What to work on:
Copying rule for the data below: take the line containing "Open Twitter via the bird logo" and every line after it to the end, exactly, and drop all pictures.

****

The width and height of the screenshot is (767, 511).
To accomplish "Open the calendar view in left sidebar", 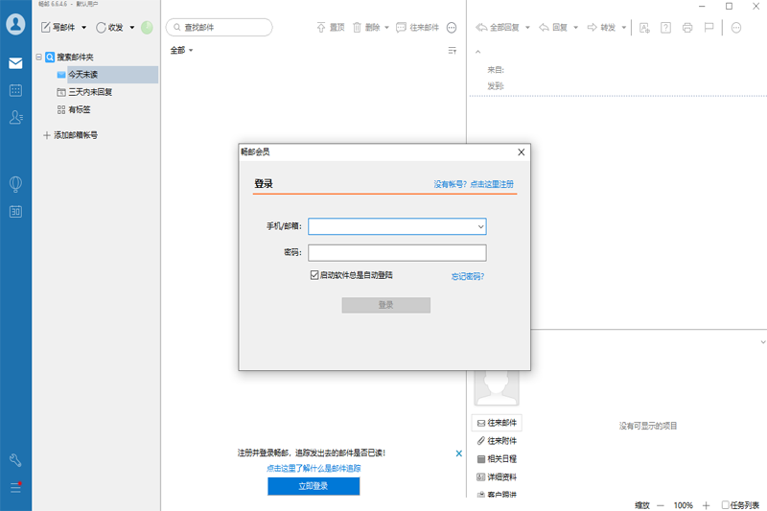I will (x=15, y=90).
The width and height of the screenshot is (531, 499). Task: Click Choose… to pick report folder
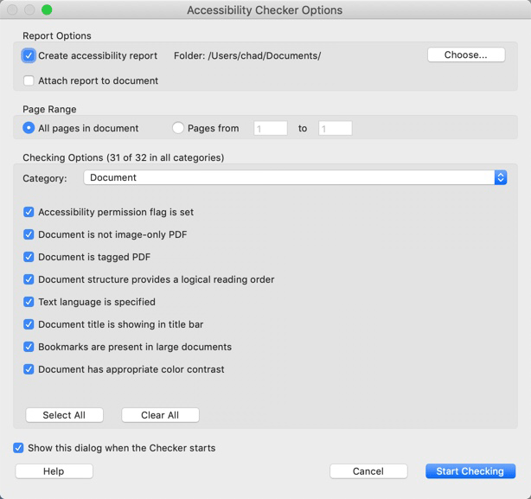pyautogui.click(x=466, y=54)
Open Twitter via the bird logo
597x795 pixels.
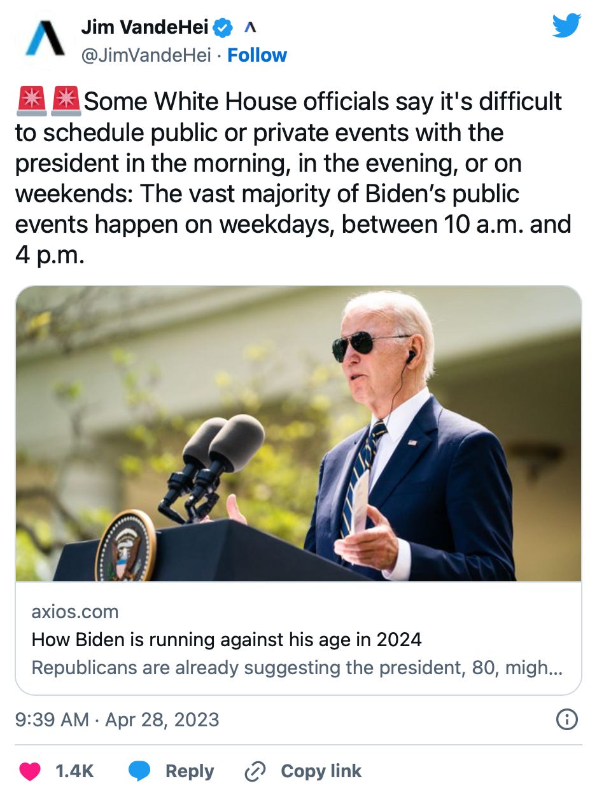(566, 26)
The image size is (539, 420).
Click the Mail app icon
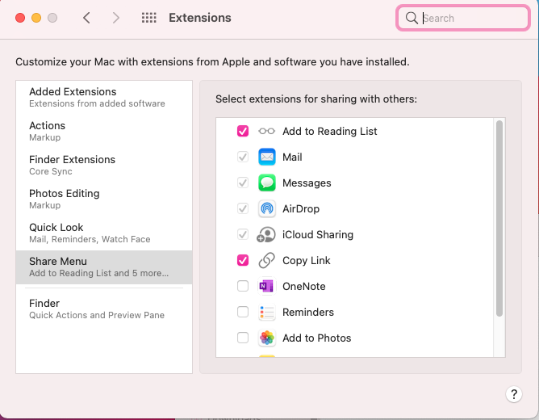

****

Answer area:
Open Twitter via the bird logo
597x795 pixels.
(566, 26)
The image size is (539, 420).
Click the Mail app icon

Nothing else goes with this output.